▶ _Data for this task_:
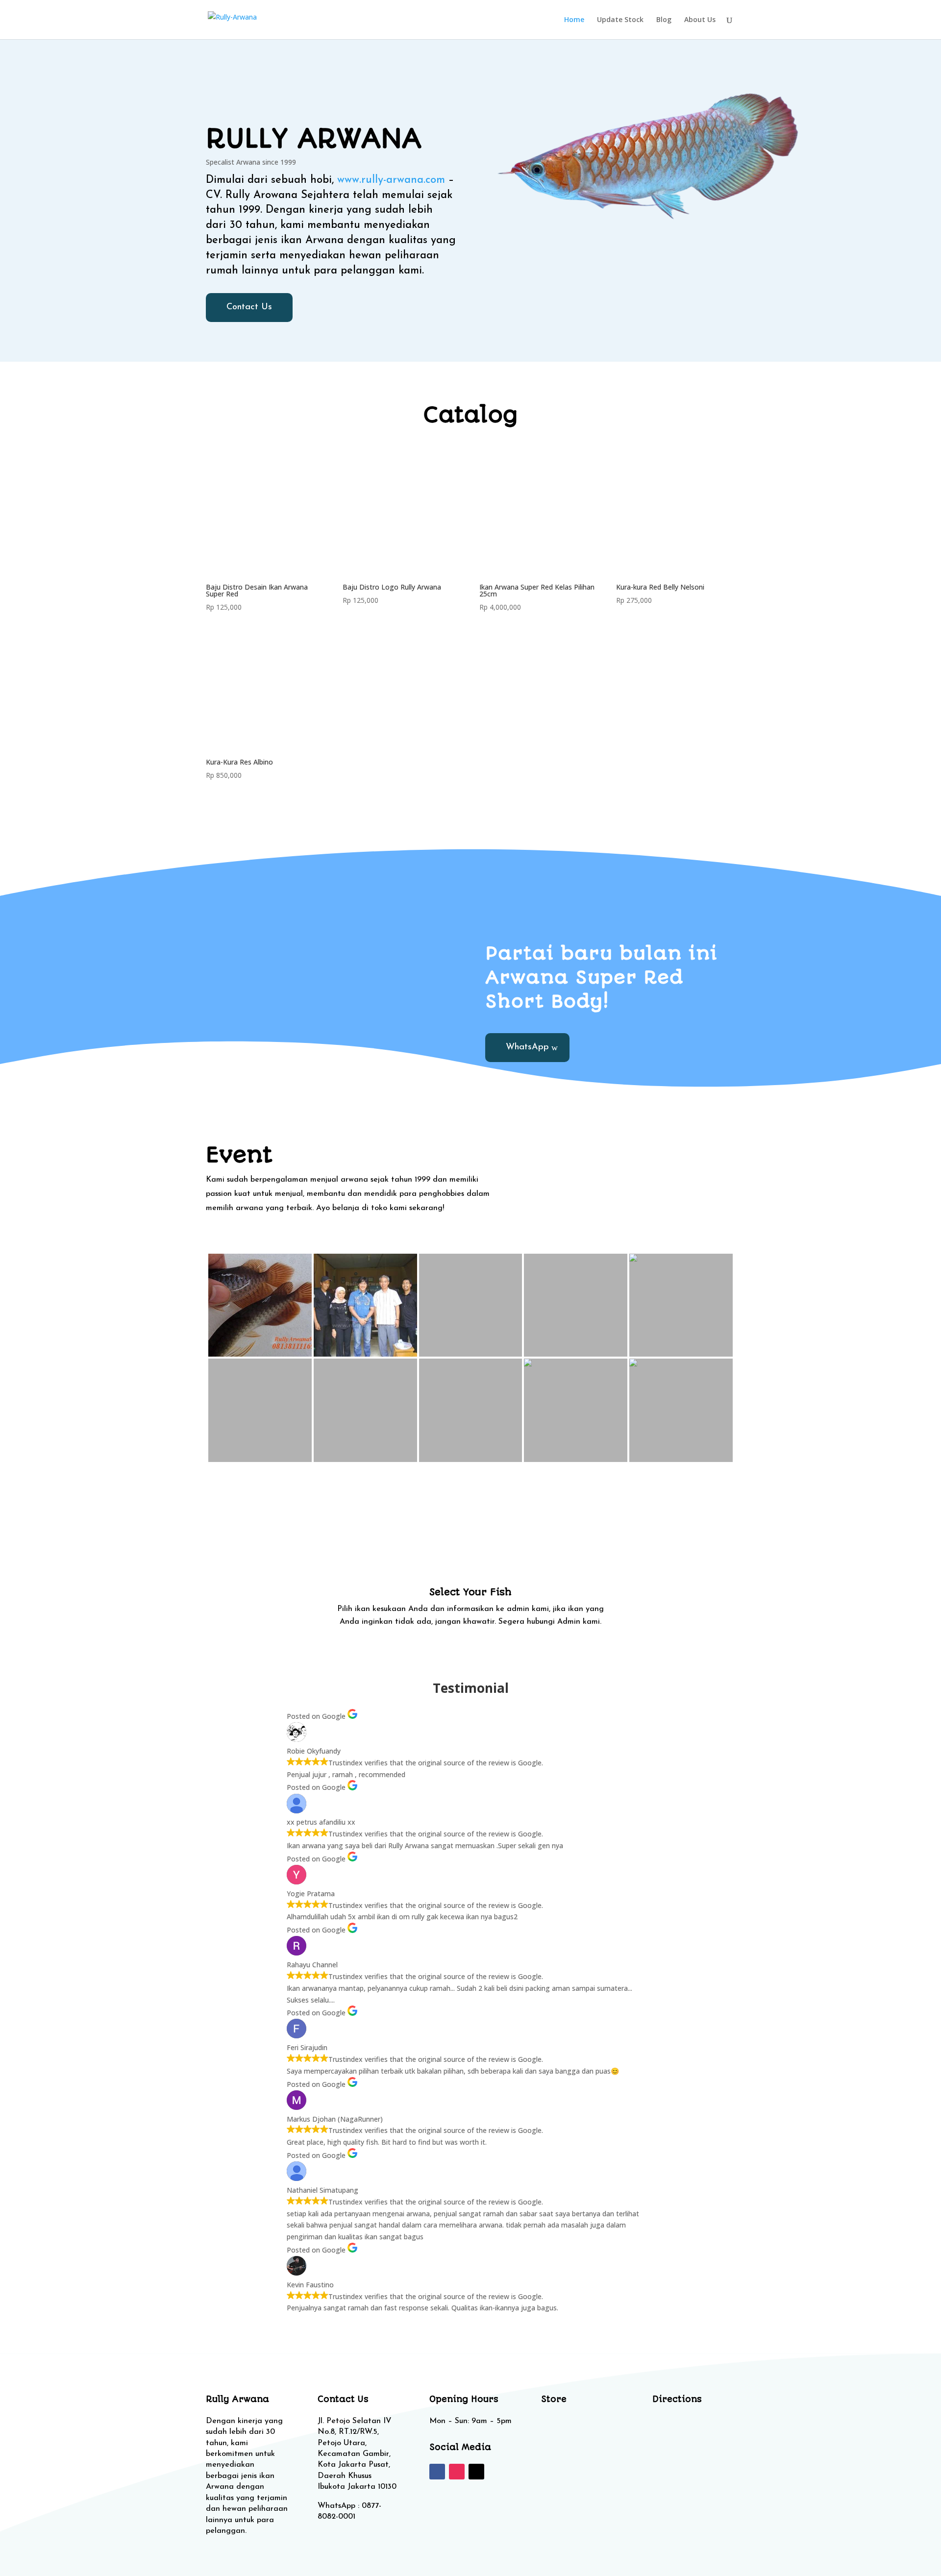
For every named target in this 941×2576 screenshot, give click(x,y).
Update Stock (620, 20)
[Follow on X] (476, 2471)
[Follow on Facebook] (437, 2471)
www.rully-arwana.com (391, 180)
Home (574, 20)
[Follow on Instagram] (457, 2471)
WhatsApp (527, 1047)
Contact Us (249, 307)
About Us (700, 20)
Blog (663, 20)
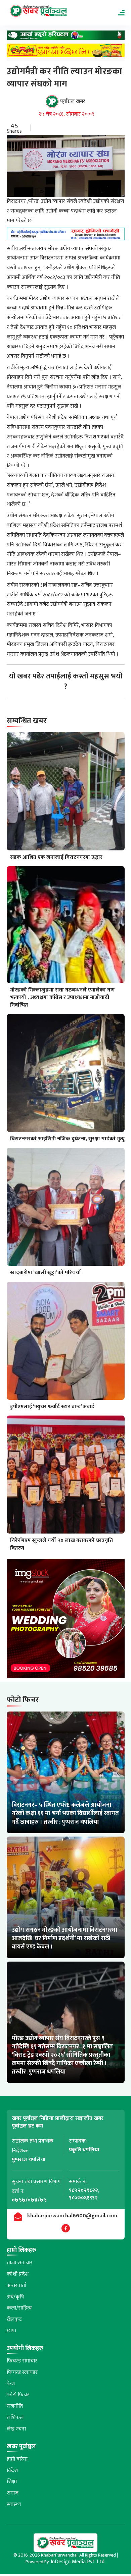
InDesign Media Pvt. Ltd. (78, 2561)
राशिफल (15, 2417)
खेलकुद (14, 2319)
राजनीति (15, 2406)
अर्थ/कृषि (15, 2296)
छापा (11, 2330)
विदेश (12, 2470)
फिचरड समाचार (22, 2360)
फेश (11, 2383)
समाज (12, 2493)
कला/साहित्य (19, 2308)
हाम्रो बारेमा (17, 2459)
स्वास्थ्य (14, 2504)
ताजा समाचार (20, 2262)
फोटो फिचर (18, 2394)
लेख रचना (16, 2429)
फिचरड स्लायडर (22, 2372)
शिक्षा (12, 2481)
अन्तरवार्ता (16, 2285)
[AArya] (66, 37)
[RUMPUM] (66, 52)
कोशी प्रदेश (18, 2274)
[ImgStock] (66, 1620)
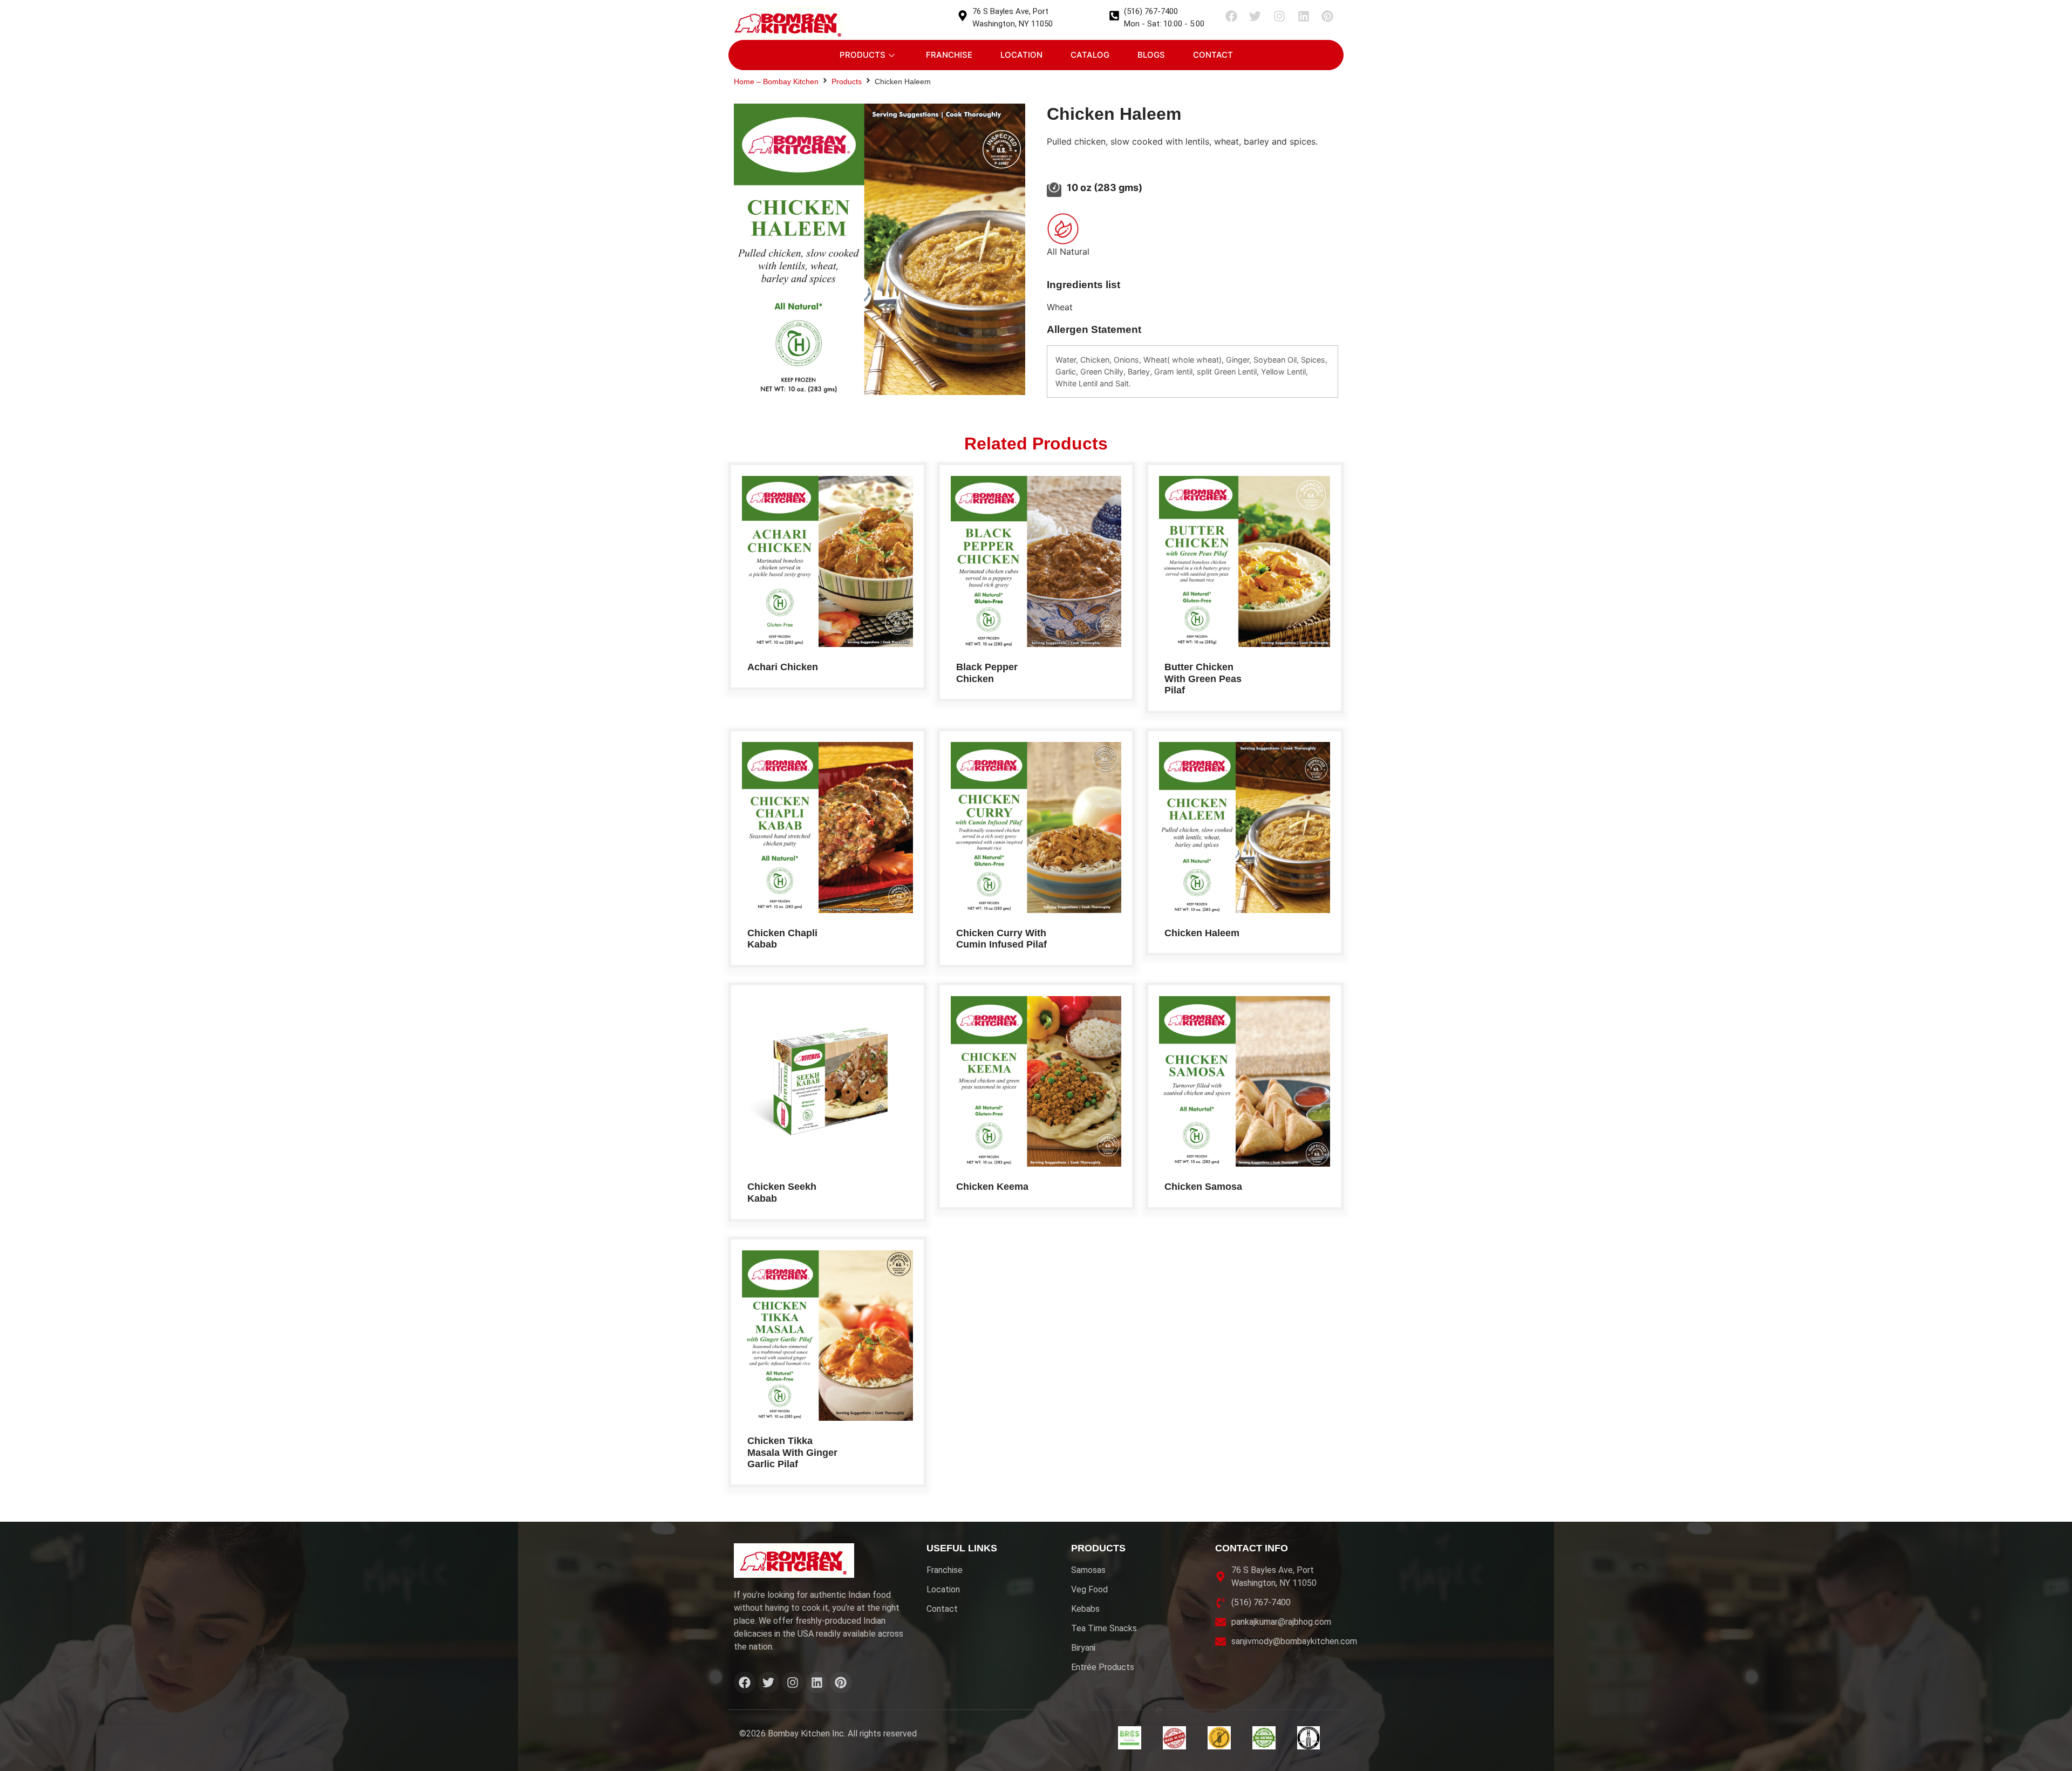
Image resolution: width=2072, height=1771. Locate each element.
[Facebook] (1231, 16)
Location (1021, 55)
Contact (1213, 55)
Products (862, 55)
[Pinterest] (1327, 16)
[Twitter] (1255, 16)
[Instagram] (1279, 16)
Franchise (949, 55)
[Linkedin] (1303, 16)
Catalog (1090, 55)
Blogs (1151, 55)
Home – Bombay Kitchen (776, 81)
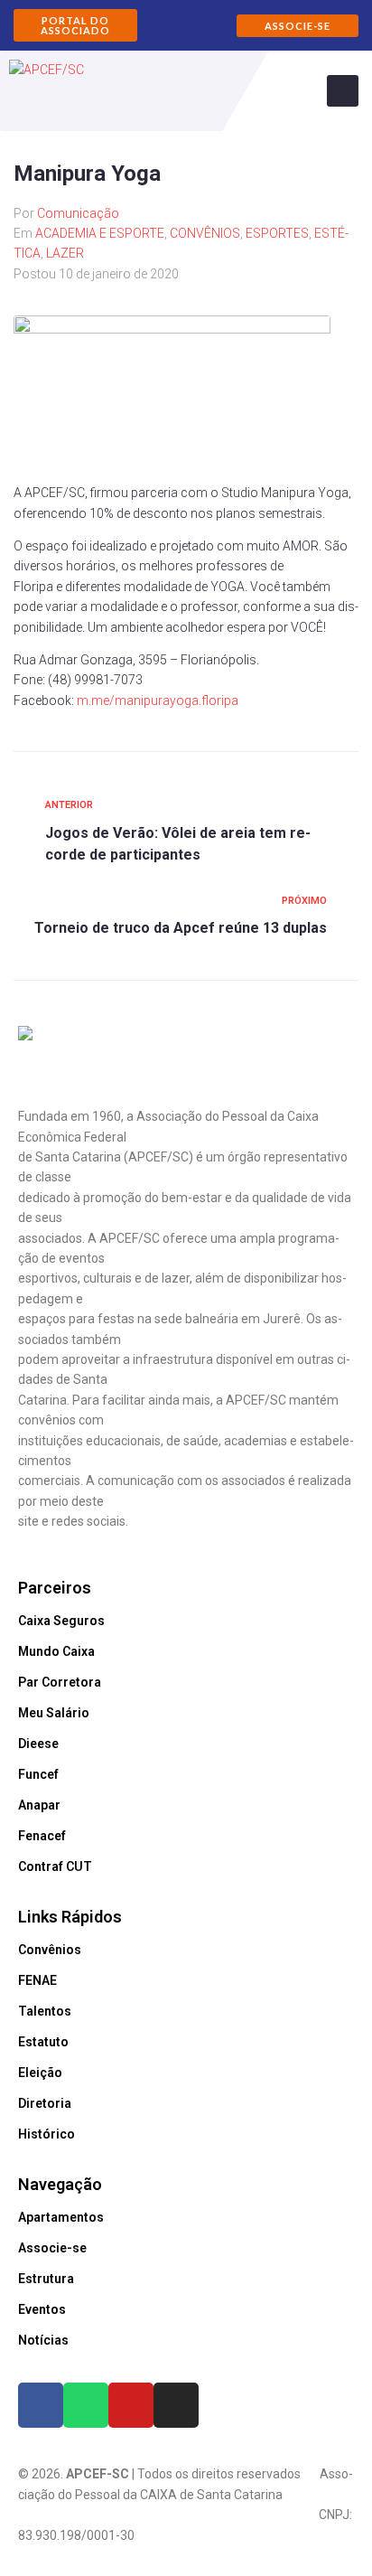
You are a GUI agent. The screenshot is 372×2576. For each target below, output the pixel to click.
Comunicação (78, 213)
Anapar (39, 1805)
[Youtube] (130, 2405)
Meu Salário (53, 1713)
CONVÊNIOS (205, 233)
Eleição (40, 2072)
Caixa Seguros (61, 1620)
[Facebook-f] (40, 2405)
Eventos (42, 2309)
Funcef (38, 1774)
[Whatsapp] (85, 2405)
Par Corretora (59, 1682)
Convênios (49, 1949)
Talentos (44, 2011)
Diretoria (44, 2103)
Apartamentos (61, 2217)
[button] (75, 25)
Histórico (46, 2134)
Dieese (38, 1743)
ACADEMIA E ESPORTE (99, 233)
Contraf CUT (55, 1866)
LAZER (65, 253)
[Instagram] (176, 2405)
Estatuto (43, 2042)
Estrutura (46, 2278)
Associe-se (52, 2248)
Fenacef (42, 1836)
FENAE (37, 1980)
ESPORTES (277, 233)
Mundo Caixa (56, 1651)
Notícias (43, 2340)
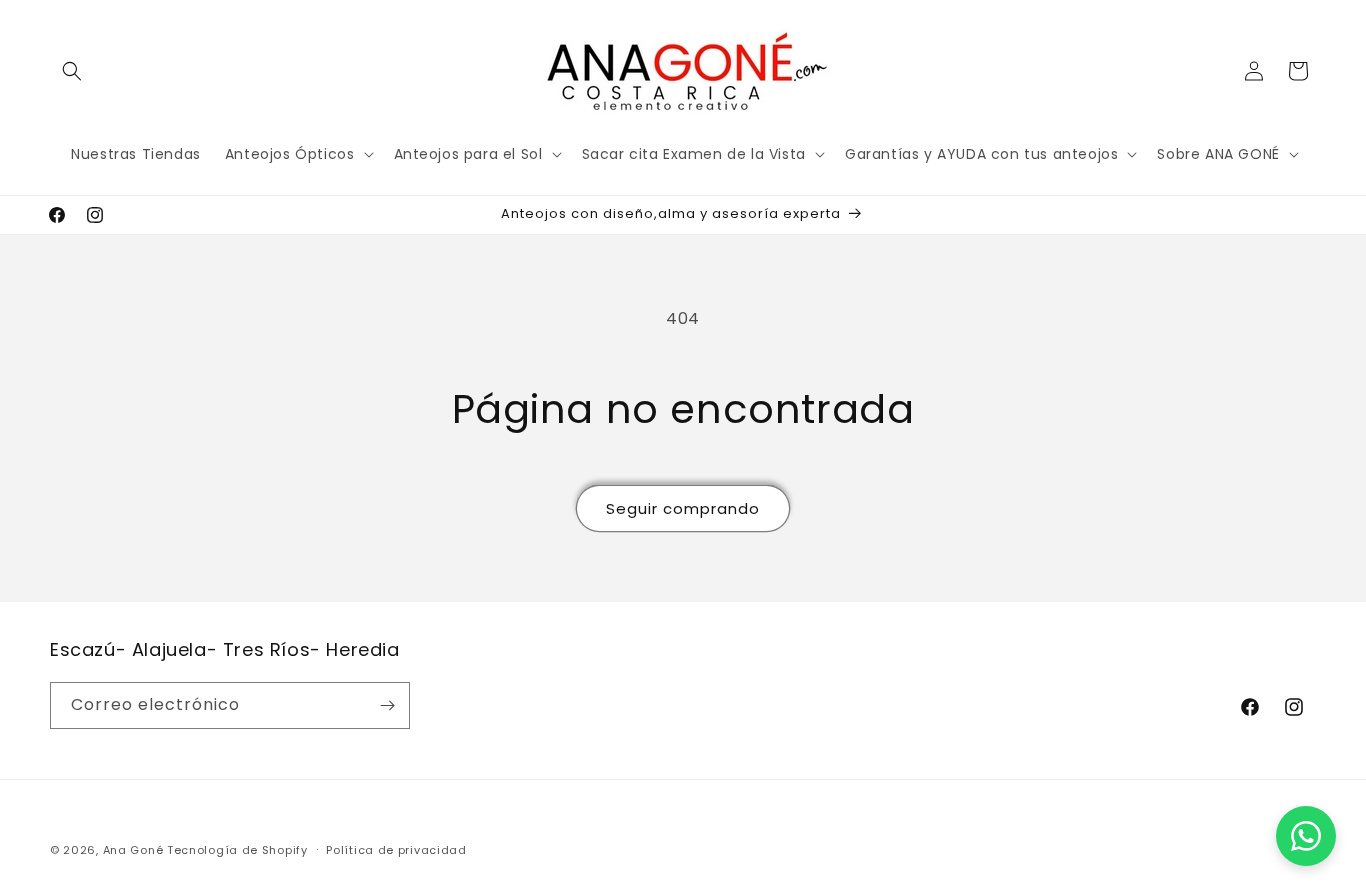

▶ _Work item_:
Note every line of the entries in which "Instagram" appears, and copy it down.

▶ _Problem solution_:
[Follow on Instagram] (457, 2471)
[Instagram] (1279, 16)
[Instagram] (176, 2405)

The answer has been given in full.